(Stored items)
+++
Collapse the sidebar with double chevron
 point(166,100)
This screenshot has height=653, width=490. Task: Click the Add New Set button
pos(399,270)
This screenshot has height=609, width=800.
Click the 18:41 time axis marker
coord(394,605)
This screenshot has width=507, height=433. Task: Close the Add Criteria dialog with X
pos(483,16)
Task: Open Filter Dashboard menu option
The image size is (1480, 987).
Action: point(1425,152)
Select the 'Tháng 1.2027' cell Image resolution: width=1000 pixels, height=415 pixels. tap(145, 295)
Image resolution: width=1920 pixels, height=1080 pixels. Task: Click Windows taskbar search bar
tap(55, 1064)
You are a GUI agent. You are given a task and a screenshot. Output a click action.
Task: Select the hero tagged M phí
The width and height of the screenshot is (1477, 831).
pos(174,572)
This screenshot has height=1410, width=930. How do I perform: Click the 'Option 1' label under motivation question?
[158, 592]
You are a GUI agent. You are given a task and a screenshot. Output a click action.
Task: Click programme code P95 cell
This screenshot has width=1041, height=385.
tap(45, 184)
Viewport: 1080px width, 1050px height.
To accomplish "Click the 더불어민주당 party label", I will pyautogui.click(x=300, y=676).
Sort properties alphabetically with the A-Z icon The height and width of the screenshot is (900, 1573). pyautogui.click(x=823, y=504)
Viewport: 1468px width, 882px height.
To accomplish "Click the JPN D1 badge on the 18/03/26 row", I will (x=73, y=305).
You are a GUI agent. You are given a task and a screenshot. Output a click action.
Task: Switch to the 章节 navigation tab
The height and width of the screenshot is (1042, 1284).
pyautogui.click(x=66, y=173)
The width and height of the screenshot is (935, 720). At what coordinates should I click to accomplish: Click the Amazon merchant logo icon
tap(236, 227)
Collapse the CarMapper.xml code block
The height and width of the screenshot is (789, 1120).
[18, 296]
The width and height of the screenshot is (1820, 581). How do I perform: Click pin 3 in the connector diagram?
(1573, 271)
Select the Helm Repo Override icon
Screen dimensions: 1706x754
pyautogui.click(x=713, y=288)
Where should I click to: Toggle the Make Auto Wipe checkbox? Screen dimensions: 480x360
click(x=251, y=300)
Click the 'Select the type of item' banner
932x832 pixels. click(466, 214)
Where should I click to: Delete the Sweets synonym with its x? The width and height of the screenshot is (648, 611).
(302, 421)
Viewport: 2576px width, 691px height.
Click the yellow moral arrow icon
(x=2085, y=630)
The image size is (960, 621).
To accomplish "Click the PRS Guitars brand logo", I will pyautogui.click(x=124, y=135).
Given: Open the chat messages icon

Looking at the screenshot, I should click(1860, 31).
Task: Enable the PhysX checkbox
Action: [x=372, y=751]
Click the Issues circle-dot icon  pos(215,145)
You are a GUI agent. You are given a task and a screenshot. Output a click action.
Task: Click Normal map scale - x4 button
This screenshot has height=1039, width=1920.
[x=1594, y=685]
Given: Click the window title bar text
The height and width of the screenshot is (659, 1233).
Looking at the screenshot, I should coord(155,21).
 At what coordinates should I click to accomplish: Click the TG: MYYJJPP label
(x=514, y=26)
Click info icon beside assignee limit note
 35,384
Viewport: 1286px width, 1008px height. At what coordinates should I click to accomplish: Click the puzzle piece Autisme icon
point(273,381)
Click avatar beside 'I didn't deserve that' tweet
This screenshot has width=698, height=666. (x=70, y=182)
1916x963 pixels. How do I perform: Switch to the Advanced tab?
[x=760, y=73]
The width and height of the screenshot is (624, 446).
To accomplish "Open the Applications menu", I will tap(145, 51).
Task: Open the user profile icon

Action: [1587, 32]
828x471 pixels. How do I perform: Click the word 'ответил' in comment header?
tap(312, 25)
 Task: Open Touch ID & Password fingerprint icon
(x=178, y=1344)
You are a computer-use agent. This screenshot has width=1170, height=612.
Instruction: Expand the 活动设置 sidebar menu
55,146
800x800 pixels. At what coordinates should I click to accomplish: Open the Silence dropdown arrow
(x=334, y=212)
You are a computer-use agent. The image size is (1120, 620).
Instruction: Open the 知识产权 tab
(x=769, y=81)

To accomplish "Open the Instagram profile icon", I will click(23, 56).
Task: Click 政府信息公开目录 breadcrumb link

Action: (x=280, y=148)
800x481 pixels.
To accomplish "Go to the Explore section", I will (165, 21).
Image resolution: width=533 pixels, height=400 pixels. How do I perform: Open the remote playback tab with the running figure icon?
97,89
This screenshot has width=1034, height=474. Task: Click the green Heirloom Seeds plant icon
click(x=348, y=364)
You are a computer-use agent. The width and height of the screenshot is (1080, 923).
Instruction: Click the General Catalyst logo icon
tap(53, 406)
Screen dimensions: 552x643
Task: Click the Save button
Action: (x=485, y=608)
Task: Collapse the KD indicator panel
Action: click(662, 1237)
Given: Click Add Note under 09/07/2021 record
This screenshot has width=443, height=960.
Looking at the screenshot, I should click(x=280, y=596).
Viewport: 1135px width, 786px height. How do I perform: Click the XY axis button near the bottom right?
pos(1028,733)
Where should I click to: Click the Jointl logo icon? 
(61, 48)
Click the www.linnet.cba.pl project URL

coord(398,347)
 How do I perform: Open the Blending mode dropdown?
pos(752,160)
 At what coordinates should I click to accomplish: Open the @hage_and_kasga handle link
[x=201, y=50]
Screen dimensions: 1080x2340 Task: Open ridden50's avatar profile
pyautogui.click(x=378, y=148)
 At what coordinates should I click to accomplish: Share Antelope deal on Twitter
+++
* [Assigned task] The required output is the complete set of records, reproduced exactly.

* [Task answer]
Collapse the sidebar with double chevron
 point(166,100)
This screenshot has height=653, width=490. Task: Click the Add New Set button
pos(399,270)
This screenshot has height=609, width=800.
Click the 18:41 time axis marker
coord(394,605)
This screenshot has width=507, height=433. Task: Close the Add Criteria dialog with X
pos(483,16)
Task: Open Filter Dashboard menu option
The image size is (1480, 987).
Action: point(1425,152)
Select the 'Tháng 1.2027' cell Image resolution: width=1000 pixels, height=415 pixels. tap(145, 295)
Image resolution: width=1920 pixels, height=1080 pixels. Task: Click Windows taskbar search bar
tap(55, 1064)
You are a GUI agent. You are given a task and a screenshot. Output a click action.
Task: Select the hero tagged M phí
The width and height of the screenshot is (1477, 831).
pos(174,572)
This screenshot has height=1410, width=930. How do I perform: Click the 'Option 1' label under motivation question?
[158, 592]
You are a GUI agent. You are given a task and a screenshot. Output a click action.
Task: Click programme code P95 cell
This screenshot has width=1041, height=385.
tap(45, 184)
Viewport: 1080px width, 1050px height.
To accomplish "Click the 더불어민주당 party label", I will pyautogui.click(x=300, y=676).
Sort properties alphabetically with the A-Z icon The height and width of the screenshot is (900, 1573). pyautogui.click(x=823, y=504)
Viewport: 1468px width, 882px height.
To accomplish "Click the JPN D1 badge on the 18/03/26 row", I will (x=73, y=305).
You are a GUI agent. You are given a task and a screenshot. Output a click action.
Task: Switch to the 章节 navigation tab
The height and width of the screenshot is (1042, 1284).
pyautogui.click(x=66, y=173)
The width and height of the screenshot is (935, 720). At what coordinates should I click to accomplish: Click the Amazon merchant logo icon
tap(236, 227)
Collapse the CarMapper.xml code block
The height and width of the screenshot is (789, 1120).
[18, 296]
The width and height of the screenshot is (1820, 581). How do I perform: Click pin 3 in the connector diagram?
(1573, 271)
Select the Helm Repo Override icon
Screen dimensions: 1706x754
pyautogui.click(x=713, y=288)
Where should I click to: Toggle the Make Auto Wipe checkbox? Screen dimensions: 480x360
click(x=251, y=300)
Click the 'Select the type of item' banner
932x832 pixels. click(466, 214)
Where should I click to: Delete the Sweets synonym with its x? The width and height of the screenshot is (648, 611).
(302, 421)
Viewport: 2576px width, 691px height.
Click the yellow moral arrow icon
(x=2085, y=630)
The image size is (960, 621).
To accomplish "Click the PRS Guitars brand logo", I will pyautogui.click(x=124, y=135).
Given: Open the chat messages icon

Looking at the screenshot, I should click(1860, 31).
Task: Enable the PhysX checkbox
Action: [x=372, y=751]
Click the Issues circle-dot icon  pos(215,145)
You are a GUI agent. You are given a task and a screenshot. Output a click action.
Task: Click Normal map scale - x4 button
This screenshot has height=1039, width=1920.
[x=1594, y=685]
Given: Click the window title bar text
The height and width of the screenshot is (659, 1233).
Looking at the screenshot, I should coord(155,21).
 At what coordinates should I click to accomplish: Click the TG: MYYJJPP label
(x=514, y=26)
Click info icon beside assignee limit note
 35,384
Viewport: 1286px width, 1008px height. At what coordinates should I click to accomplish: Click the puzzle piece Autisme icon
point(273,381)
Click avatar beside 'I didn't deserve that' tweet
This screenshot has width=698, height=666. (x=70, y=182)
1916x963 pixels. How do I perform: Switch to the Advanced tab?
[x=760, y=73]
The width and height of the screenshot is (624, 446).
To accomplish "Open the Applications menu", I will tap(145, 51).
Task: Open the user profile icon

Action: [1587, 32]
828x471 pixels. How do I perform: Click the word 'ответил' in comment header?
tap(312, 25)
 Task: Open Touch ID & Password fingerprint icon
(x=178, y=1344)
You are a computer-use agent. This screenshot has width=1170, height=612.
Instruction: Expand the 活动设置 sidebar menu
55,146
800x800 pixels. At what coordinates should I click to accomplish: Open the Silence dropdown arrow
(x=334, y=212)
You are a computer-use agent. The image size is (1120, 620).
Instruction: Open the 知识产权 tab
(x=769, y=81)

To accomplish "Open the Instagram profile icon", I will click(23, 56).
Task: Click 政府信息公开目录 breadcrumb link

Action: (x=280, y=148)
800x481 pixels.
To accomplish "Go to the Explore section", I will (165, 21).
Image resolution: width=533 pixels, height=400 pixels. How do I perform: Open the remote playback tab with the running figure icon?
97,89
This screenshot has width=1034, height=474. Task: Click the green Heirloom Seeds plant icon
click(x=348, y=364)
You are a computer-use agent. The width and height of the screenshot is (1080, 923).
Instruction: Click the General Catalyst logo icon
tap(53, 406)
Screen dimensions: 552x643
Task: Click the Save button
Action: (x=485, y=608)
Task: Collapse the KD indicator panel
Action: click(662, 1237)
Given: Click Add Note under 09/07/2021 record
This screenshot has width=443, height=960.
Looking at the screenshot, I should click(x=280, y=596).
Viewport: 1135px width, 786px height. How do I perform: Click the XY axis button near the bottom right?
pos(1028,733)
Where should I click to: Click the Jointl logo icon? 
(61, 48)
Click the www.linnet.cba.pl project URL

coord(398,347)
 How do I perform: Open the Blending mode dropdown?
pos(752,160)
 At what coordinates should I click to accomplish: Open the @hage_and_kasga handle link
[x=201, y=50]
Screen dimensions: 1080x2340 Task: Open ridden50's avatar profile
pyautogui.click(x=378, y=148)
 At what coordinates should I click to accomplish: Share Antelope deal on Twitter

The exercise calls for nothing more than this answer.